Rarement les régimes de retraite n’auront soulevé autant les passions qu’au cours de la dernière année. Déposé en juin dernier, le projet de loi 3, devenu la loi 15 en décembre, a provoqué l’ire des syndicats du secteur municipal et marqué le début d’une ère de changements législatifs majeurs dans l’univers québécois de la retraite.

« Le projet de loi 3 a été la première pièce du puzzle en vue de réformer le cadre de financement des régimes de retraite au Québec », soutient Claude Lockhead, associé exécutif de la pratique Retraite à Aon Hewitt. « Les problèmes étaient plus criants dans le secteur municipal et c’est pourquoi le gouvernement a agi plus rapidement », croit-il.

Beaucoup moins médiatisés, les régimes interentreprises ont eux aussi eu droit à une mise à jour législative ce printemps. Adopté en avril, le projet de loi 34 prévoit notamment que le financement de ces régimes se fasse uniquement selon l’approche de capitalisation, que la période d’amortissement d’un déficit de capitalisation soit de 12 ans plutôt que de 15 ans et que le déficit de solvabilité ne soit plus financé.
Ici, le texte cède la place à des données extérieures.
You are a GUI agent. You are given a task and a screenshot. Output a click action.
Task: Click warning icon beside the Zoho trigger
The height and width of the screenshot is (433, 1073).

« Cette loi vise moins de régimes et c’est pourquoi on en a moins entendu parler, mais elle a néanmoins été une autre étape importante dans la réforme du cadre législatif entourant les régimes de retraite », fait remarquer Claude Lockhead.

Aux suivants !
Après le secteur municipal, c’est maintenant le secteur universitaire et les régimes privés qui seront dans la mire des nouveaux projets de loi actuellement en préparation.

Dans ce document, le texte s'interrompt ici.